Movicel promete resolver problema da ‘2ª via do SIM’ na Terça-feira

A operadora de telefonia móvel Movicel está desde finais de Setembro sem emitir a “2ª via dos cartões SIM” a clientes que terão perdido ou sido furtado o conhecido chip. O director-geral da empresa, Gianvittorio Maselli, em entrevista exclusiva a OPAÍS, ontem, assegurou que, a partir de Terça-feira, 27, a situação será resolvida, começando por Luanda

Alguns clientes da operadora Movicel, em todo o país, estão a queixar-se dos serviços desta telefonia móvel por estarem privados de tirar a segunda via do chip, conhecido tecnicamente por “cartão SIM”, situação esta que dura já dois meses. Numa ronda efectuada ontem, em Luanda, pela reportagem de O PAÍS, tanto nas lojas oficiais do centro urbano como as da periferia, constatou-se um aglomerado de gente aflita, à procura da segunda via, mas sem solução. A maior parte contactada por este jornal, alega que nos balcões os funcionários limitam-se a dizer apenas “não haver disponibilidade”, mas sem esclarecer se se trata de um problema técnico ou logístico, como é o caso da falta de stock.

Noutros balcões pouco ou nada dizem a respeito desta preocupação que está a provocar transtornos há muita gente que fica privada destes serviços, que por qualquer razão perdeu o seu “SIM”, mas que não pretende trocar. Em busca de uma explicação, o jornal OPAÍS conversou com o director-geral da operadora, Gianvittorio Maselli, que começou por dizer que houve uma redução dos cartões na loja, mas o problema já está a ser resolvido e partir da próxima semana terá quantidade suficiente para todos. “Está a chegar 500 mil cartões, para números pré estabelecido e números a serem registados. Os clientes podem estar descansados que a partir da próxima semana, na Terça-feira, já teremos cartões nas lojas da Movicel”, disse.
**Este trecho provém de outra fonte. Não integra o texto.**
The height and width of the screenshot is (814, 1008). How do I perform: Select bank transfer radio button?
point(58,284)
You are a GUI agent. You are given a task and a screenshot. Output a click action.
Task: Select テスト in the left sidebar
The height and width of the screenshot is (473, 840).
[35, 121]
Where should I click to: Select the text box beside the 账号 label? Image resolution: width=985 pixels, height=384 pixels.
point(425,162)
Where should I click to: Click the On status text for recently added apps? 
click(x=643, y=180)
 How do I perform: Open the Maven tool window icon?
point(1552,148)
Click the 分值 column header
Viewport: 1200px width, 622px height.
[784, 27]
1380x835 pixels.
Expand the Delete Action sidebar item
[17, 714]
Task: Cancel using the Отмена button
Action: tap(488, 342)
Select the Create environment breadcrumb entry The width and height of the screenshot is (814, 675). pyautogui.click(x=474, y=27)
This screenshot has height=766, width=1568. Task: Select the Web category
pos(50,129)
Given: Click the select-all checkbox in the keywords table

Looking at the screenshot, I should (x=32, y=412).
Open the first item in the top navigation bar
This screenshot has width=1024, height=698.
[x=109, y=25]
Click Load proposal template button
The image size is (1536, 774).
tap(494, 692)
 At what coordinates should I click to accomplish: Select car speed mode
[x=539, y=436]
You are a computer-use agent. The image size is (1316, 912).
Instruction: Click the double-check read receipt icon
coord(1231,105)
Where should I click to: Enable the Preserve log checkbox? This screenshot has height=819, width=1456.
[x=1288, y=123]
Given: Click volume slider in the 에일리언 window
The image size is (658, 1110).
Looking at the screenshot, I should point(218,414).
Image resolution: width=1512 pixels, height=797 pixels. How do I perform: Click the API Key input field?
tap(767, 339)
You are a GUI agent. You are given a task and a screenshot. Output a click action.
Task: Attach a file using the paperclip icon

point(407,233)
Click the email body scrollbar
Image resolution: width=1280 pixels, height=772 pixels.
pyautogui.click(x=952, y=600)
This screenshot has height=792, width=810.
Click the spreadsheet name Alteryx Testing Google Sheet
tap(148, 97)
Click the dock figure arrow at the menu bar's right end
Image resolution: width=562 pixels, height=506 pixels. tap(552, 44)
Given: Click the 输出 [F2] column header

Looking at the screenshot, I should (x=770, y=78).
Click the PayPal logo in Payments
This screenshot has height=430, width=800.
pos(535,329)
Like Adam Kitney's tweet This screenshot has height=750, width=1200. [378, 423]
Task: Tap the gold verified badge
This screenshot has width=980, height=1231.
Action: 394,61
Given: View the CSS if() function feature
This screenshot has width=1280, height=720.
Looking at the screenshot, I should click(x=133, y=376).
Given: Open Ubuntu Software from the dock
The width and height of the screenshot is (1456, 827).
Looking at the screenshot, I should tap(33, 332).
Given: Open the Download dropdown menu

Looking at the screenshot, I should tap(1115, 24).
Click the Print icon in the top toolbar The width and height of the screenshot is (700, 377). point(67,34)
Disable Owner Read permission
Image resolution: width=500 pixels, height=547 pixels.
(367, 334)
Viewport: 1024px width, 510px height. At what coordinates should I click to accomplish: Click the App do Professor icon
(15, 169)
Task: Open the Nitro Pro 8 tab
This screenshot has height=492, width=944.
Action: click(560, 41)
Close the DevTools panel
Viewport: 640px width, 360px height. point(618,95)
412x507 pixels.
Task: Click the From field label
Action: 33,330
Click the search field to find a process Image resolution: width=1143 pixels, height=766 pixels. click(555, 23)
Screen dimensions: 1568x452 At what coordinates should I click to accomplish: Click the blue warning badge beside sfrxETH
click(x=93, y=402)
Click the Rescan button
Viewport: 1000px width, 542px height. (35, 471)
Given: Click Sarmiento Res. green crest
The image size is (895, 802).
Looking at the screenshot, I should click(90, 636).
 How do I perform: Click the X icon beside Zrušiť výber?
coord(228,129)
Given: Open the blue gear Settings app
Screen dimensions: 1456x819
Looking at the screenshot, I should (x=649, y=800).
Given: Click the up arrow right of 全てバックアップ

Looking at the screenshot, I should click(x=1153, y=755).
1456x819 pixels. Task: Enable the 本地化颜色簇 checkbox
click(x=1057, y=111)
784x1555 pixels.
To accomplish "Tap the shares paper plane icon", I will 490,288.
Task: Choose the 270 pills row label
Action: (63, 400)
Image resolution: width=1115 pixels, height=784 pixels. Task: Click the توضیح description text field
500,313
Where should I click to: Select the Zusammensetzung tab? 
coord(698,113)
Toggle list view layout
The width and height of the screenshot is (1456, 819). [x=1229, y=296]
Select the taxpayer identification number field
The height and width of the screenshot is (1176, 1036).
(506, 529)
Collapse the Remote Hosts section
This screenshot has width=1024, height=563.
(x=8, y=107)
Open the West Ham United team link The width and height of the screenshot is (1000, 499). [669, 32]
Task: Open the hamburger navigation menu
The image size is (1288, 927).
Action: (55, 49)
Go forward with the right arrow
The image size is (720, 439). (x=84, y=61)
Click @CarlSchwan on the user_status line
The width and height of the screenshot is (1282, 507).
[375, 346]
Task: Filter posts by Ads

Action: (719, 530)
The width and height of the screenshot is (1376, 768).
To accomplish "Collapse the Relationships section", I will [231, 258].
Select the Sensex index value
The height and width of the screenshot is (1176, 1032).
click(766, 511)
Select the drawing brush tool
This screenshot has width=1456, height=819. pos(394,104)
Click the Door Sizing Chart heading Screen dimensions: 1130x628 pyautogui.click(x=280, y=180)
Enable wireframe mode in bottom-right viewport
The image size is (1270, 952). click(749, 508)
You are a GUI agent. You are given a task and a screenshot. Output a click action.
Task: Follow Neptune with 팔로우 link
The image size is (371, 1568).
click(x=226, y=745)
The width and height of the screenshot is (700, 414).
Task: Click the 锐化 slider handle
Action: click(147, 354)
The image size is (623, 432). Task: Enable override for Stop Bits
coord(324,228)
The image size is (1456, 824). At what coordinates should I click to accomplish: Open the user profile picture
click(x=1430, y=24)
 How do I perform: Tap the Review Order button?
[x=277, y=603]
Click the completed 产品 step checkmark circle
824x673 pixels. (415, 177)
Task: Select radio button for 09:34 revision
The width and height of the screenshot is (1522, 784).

O responsável disse que começaram a registar quantidade limitada no final de Setembro, em algumas lojas, pelo que isso foi um prejuízo para a empresa, coisa que se vai ultrapassar. Tinham um problema de pagamento, através dos bancos comerciais, segundo ele, que veio a contribuir para esta carência. A Movicel é uma empresa angolana de telecomunicações, com o foco em telefonia móvel. A empresa tem actualmente cerca de dois milhões e meio de clientes. Mas tem registado um milhão e 500 de clientes, que utilizam todos os dias a rede. Destes quase 50 por cento dos pedidos são para 2ª via e 50 são novos assinantes. Dificuldades na hora do pagamento por causa das divisas Gianvittorio Maselli disse ainda que têm encontrado dificuldades na hora do pagamento no exterior, por falta de divisas, para serviço de manutenção da rede, telemóveis e tráfego internacional. São serviços fornecidos no exterior do país e sem divisas dificulta o pagamento.

De acordo com o gestor, a Movicel presta um serviço público e serviço de telecomunicações é tão importante quanto à agricultura e à medicina, porque pode salvar vidas e incrementar negócios. “O mercado é grande e tem 30 milhões de pessoas e 50% estão abaixo de 20 anos, e são todos potenciais futuros utilizadores de telemóvel. Daqui há cinco anos o mercado vai crescer e nesse momento só temos duas operadoras para 30 milhões de pessoas”, referiu. A Movicel pretende privilegiar as acções de responsabilidade social e os investimentos que visam melhorar a qualidade da rede, dos serviços de internet, bem como a expansão dos vários projectos, pelas 18 províncias do país, para que seja facilitado o acesso aos produtos da empresa.

Projectos da Movicel

Durante a entrevista, fez saber do projecto lançado a 15 de Outubro que é o POS MOBILE, que irá funcionar como forma de criação de negócios para os angolanos, e qualquer pessoa pode virar empreendedor adquirindo, com 30 mil Kz um telemóvel e fazer toda actividade que fazem os assistentes de lojas. “O POS Mobile vai possibilitar, através do telemóvel, que o agente Movicel realize acções que são actualmente efectuadas em uma loja da Movicel, podendo, com isso, tornar-se um potencial empresário”, disse. Por outro lado, consiste na venda de saldo electrónico por meio do telemóvel, tecnologicamente mais simples. É um aplicativo que visa fomentar o empreendedorismo dos vários públicos, de diferentes camadas sociais. O responsável salientou que, hoje, mais de 40% das recargas são electrónicas e o objectivo da operadora é chegar aos 80%, nos próximos anos. “Temos 800 torres distribuídas em toda Angola e mais 60 construídas que só faltam serem instaladas. Agora fizemos um acordo com a companhia Rent alugando a fibra e estamos na fase final de interligação”, contou.